### Compiti dell'esercizio
[1] Indica se ciascuna delle seguenti affermazioni concorda con il brano, rispondendo sì o no e citando alla lettera le parole del brano che lo decidono: (a) Melvin ha problemi con le lettere accentate in licq quando le scrive; (b) randomaze propone di indicare per ogni applicazione il conto delle preferenze o dei voti ricevuti; (c) all'inizio del brano si dice che chi vuole velocità di apertura può andare su koffice.
[2] Cita dal brano, parola per parola, tutto ciò che va da "sarebbe una cosa" fino a "guida / lista.".
[3] Spiega in una o due frasi perché, secondo il brano, il risultato potrebbe essere postato anche su gentoo-italia.

Cosi' l'utente e' anche spronato a cercare quello che piu' fa x lui (se vuole buone traduzioni dei *.doc va su ooffice se vuole velocita' di apertura su koffice)...

Ciao

----------

## Melvin

sarebbe una cosa utile secondo me... :Smile: 

poi guardando i programmi molti non li conosco, mi vengono alcuni dubbi, per esempio che differenza c'è tra xmule e amule...ecc..

PS: con licq ho problemi con le accentate (èòàùì) non quando le scrivo, ma quando mando il messaggio che le vedo nel box dei messaggi...ho provato a modificare l'encoding dei caratteri ma nulla...nel resto delle cose le vedo bene.

----------

## randomaze

 *Danilo wrote:*   

> Visto che sta uscendo una bella lista di programmi  che servono a fare... propongo che ne possa scaturire una sorta di piccola guida / lista.
> 
> 

 

Mi sembra una buona idea... magari per ogni applicazione mettiamo anche il conto delle singole preferenze/voti dati ad ogni programma.

Il risultato della potrebbe poi essere postato anche su gentoo-italia dove già si trova un post che invita a partecipare a questo topic... così da chiedere l'opinione anche di chi non frequenta abitualmente il forum!

----------

## Danilo

 *randomaze wrote:*   

> 
> 
> Mi sembra una buona idea... magari per ogni applicazione mettiamo anche il conto delle singole preferenze/voti dati ad ogni programma.

### Voci da una fonte di dati
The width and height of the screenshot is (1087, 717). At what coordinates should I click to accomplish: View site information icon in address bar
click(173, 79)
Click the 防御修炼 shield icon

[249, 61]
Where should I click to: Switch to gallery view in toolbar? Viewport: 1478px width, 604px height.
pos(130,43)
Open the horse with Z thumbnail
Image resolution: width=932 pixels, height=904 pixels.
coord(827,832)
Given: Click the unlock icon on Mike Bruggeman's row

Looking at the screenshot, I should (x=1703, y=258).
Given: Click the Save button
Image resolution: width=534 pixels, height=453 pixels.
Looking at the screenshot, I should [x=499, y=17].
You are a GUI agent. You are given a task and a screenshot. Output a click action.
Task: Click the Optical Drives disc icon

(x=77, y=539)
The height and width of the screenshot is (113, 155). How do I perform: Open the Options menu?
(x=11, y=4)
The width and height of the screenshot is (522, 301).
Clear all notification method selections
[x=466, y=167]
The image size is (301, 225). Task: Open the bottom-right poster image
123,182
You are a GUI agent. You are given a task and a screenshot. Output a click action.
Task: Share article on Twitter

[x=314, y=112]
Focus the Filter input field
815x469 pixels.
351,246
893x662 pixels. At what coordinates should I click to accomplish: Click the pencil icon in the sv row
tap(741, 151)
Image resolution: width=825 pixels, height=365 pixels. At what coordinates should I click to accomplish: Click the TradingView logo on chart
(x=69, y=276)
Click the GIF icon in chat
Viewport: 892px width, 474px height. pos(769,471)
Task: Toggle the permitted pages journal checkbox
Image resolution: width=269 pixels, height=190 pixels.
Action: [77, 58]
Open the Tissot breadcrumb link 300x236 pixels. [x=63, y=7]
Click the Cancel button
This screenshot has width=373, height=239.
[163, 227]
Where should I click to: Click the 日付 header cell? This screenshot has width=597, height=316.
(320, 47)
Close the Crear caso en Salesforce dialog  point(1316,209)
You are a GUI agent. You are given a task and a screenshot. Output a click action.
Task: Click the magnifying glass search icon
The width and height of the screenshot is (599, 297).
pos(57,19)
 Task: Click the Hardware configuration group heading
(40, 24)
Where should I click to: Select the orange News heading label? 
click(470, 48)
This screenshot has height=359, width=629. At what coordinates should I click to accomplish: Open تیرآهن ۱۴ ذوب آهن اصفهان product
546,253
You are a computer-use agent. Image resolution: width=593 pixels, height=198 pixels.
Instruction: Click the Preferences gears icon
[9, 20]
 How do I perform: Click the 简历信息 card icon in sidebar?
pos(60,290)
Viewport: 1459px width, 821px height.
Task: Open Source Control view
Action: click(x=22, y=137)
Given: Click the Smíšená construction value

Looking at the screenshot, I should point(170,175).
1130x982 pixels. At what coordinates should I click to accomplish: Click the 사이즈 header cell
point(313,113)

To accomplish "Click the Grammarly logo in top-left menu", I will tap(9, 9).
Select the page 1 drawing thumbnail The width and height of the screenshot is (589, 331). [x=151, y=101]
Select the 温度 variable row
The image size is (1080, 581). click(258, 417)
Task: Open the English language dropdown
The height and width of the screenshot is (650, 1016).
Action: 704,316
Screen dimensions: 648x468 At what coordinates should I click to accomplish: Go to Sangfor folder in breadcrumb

### Risultati in ordine
[1]
(a) No: "non quando le scrivo, ma quando mando il messaggio che le vedo nel box dei messaggi".
(b) Sì: "magari per ogni applicazione mettiamo anche il conto delle singole preferenze/voti dati ad ogni programma".
(c) Sì: "se vuole velocita' di apertura su koffice".

[2]
sarebbe una cosa utile secondo me... :Smile: 

poi guardando i programmi molti non li conosco, mi vengono alcuni dubbi, per esempio che differenza c'è tra xmule e amule...ecc..

PS: con licq ho problemi con le accentate (èòàùì) non quando le scrivo, ma quando mando il messaggio che le vedo nel box dei messaggi...ho provato a modificare l'encoding dei caratteri ma nulla...nel resto delle cose le vedo bene.

----------

## randomaze

 *Danilo wrote:*   

> Visto che sta uscendo una bella lista di programmi  che servono a fare... propongo che ne possa scaturire una sorta di piccola guida / lista.

[3] Il risultato andrebbe postato anche su gentoo-italia per chiedere l'opinione anche di chi non frequenta abitualmente il forum.